We investigated if the use of identified haplotypes and haplotype patterns can improve the accuracy for haplotype inference in the absence of missing data and presented the average values of four measures (IH, SAD, SE, and IE) in Figures 5, 6. In the absence of missing data, all methods had much better performance and the differences of the average values of four measures among four methods were much smaller than those of in the presence of missing data. HAPLORE had the best performance when the standard deviation of haplotype frequency was large while HAPLORE had the worst performance when the standard deviation of haplotype frequency was large. When only correct haplotypes were included as identified haplotypes, HaploIHP still had the best performance, followed by HaploHMM and MaCH. However, when some incorrect haplotypes were included as identified haplotypes, HaploHMM had the best performance across all haplotype frequency distributions and MaCH outperformed HaploIHP when the standard deviation of haplotype frequency was less than 0.10.
Figure 5. Average values of six measures (IH, SAD, SE, and IE) over 500 replicates with the sample size of 100 and the assumption of HWE under different haplotype frequency distributions. The x-axis represents the standard deviation of haplotype frequencies used in simulations. Results were obtained when there was no missing data and there was no incorrect haplotypes included as identified haplotypes.
Figure 6. Average values of six measures (IH, SAD, SE, and IE) over 500 replicates with the sample size of 100 and the assumption of HWE under different haplotype frequency distributions. The x-axis represents the standard deviation of haplotype frequencies used in simulations. Results were obtained Results were obtained when there was no missing data and there were two incorrect haplotypes included as identified haplotypes.
Discussion
Many methods for haplotype inference have been developed and widely used by researchers. Although these methods can be directly applied to present-absent data (Liu et al., 2006), the large portion of missing data can greatly affect their accuracy for haplotype inference. In addition, most of these methods have not incorporated identified haplotypes and/or haplotype patterns for improved accuracy. In this paper, we developed a Hidden Markov Model that incorporate identified haplotypes and/or haplotype patterns for haplotype inference and illustrated evidence that our HMM can improve the accuracy for the inference of KIR gene haplotype. When compared with HaploIHP, a publically available program that is specially tailored for haplotype inference of KIR genes through simulations, our method, HaploHMM had the better performance when some incorrect haplotypes were included as identified haplotypes and/or the standard deviation of haplotype frequencies were small. Both HaploHMM and HaploIHP had the better performance than MaCH and HAPLORE in the presence of large portion of missing data, indicating the use of identified haplotypes and haplotype patterns can significantly improve the accuracy for haplotype inference in such situation. In the absence of missing data, HaploHMM still had the better performance than HaploIHP when some incorrect haplotypes were included.

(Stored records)
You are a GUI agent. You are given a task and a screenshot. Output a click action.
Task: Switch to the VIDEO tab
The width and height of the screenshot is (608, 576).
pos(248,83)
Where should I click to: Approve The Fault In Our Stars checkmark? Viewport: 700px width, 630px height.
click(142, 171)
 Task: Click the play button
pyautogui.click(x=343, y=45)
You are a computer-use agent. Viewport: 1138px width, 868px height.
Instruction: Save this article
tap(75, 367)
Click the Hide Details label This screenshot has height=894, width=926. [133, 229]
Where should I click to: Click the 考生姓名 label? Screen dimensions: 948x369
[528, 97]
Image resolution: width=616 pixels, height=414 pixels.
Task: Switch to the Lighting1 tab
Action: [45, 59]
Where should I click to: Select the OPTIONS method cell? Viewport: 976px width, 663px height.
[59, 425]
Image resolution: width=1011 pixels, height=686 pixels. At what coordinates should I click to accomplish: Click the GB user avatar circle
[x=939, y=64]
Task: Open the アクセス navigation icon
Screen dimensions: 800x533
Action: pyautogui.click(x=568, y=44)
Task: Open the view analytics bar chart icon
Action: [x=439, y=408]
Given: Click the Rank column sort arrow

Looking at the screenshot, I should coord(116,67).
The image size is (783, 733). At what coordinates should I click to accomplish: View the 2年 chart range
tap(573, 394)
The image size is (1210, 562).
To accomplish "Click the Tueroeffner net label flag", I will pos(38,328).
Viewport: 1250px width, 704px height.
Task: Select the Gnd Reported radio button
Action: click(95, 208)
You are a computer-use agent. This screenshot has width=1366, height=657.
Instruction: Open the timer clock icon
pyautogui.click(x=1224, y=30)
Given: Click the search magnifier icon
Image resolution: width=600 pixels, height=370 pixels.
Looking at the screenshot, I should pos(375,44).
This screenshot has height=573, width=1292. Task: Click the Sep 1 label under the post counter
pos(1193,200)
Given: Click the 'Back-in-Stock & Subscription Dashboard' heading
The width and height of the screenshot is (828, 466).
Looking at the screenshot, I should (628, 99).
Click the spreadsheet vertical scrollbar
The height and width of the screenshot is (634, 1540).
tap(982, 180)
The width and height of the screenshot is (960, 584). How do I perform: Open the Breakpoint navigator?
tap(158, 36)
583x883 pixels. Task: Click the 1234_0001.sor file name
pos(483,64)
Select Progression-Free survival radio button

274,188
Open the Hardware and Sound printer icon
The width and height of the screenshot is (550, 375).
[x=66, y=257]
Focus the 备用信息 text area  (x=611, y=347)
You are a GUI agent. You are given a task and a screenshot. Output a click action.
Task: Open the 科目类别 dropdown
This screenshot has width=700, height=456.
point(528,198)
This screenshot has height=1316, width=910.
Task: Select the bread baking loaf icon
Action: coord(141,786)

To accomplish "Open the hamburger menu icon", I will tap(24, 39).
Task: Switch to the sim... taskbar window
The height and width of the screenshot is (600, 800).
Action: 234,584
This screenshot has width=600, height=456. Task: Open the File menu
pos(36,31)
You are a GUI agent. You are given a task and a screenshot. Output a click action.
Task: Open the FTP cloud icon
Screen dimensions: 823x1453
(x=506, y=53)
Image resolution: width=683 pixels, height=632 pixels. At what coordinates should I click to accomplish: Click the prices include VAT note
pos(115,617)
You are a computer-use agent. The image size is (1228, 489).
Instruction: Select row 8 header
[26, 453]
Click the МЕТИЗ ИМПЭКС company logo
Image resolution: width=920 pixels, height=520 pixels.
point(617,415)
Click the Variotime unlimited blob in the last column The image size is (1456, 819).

● Exercises to complete
• a. Summarize the haplotype inference excerpt in two sentences.
• b. Carry on the haplotype inference discussion from the point where it stops.

● Per-task answers
• a. Without missing data, all four haplotype inference methods performed much better and differed far less from one another: HaploIHP led when only correct haplotypes were supplied as identified haplotypes, but HaploHMM led across all haplotype frequency distributions once some incorrect ones were included. The discussion presents HaploHMM, a Hidden Markov Model that incorporates identified haplotypes and/or haplotype patterns, as improving the accuracy of KIR gene haplotype inference, with both HaploHMM and HaploIHP outperforming MaCH and HAPLORE when a large portion of data is missing.

• b.
If some studies have been conducted for the similar population samples, the identified haplotypes from these studies are likely to be observed again. It is expected that the incorporation of these haplotypes in our program will improve the accuracy for haplotype inference. The use of these haplotypes can especially benefit present-absent genotype data since many individuals may have a large number of compatible haplotype pairs due to the large portion of missing data. The incorporation of such identified haplotypes is straightforward in the HMM—these haplotypes are added to the reference haplotypes (external reference haplotypes). Actually, it has been illustrated that the use of reference haplotypes, such as haplotypes from the HapMap project and the 1000 Genomes Project can improve accuracy for genotype imputation and haplotype inference. The sampling nature of the HMM implemented in HaploHMM also avoids the problem of HaploIHP when some identified haplotypes are misspecified. We calculated the haplotype frequency accounted by incorrect haplotypes that were included as identified haplotypes and used it to measure the degree of incorrectness. We found not only the degree of incorrectness but also the standard deviation of haplotype frequency affected the performance of the performance of HaploIHP and HaploHMM. When there were a very few number of major haplotypes, HaploIHP using the correct haplotypes as identified haplotypes had comparable performance with HaploIHP using the incorrect haplotypes as identified haplotypes, even the incorrect haplotypes accounted a high portion of total haplotype frequency. However, when there were a number of major haplotypes, HaploIHP using the correct haplotypes as identified haplotypes had moderately better performance with HaploIHP using the incorrect haplotypes as identified haplotypes, even the incorrect haplotypes accounted a much lower portion of total haplotype frequency. In contrast, the performance of HaploHMM was much less affected by including the incorrect haplotypes as reference haplotypes.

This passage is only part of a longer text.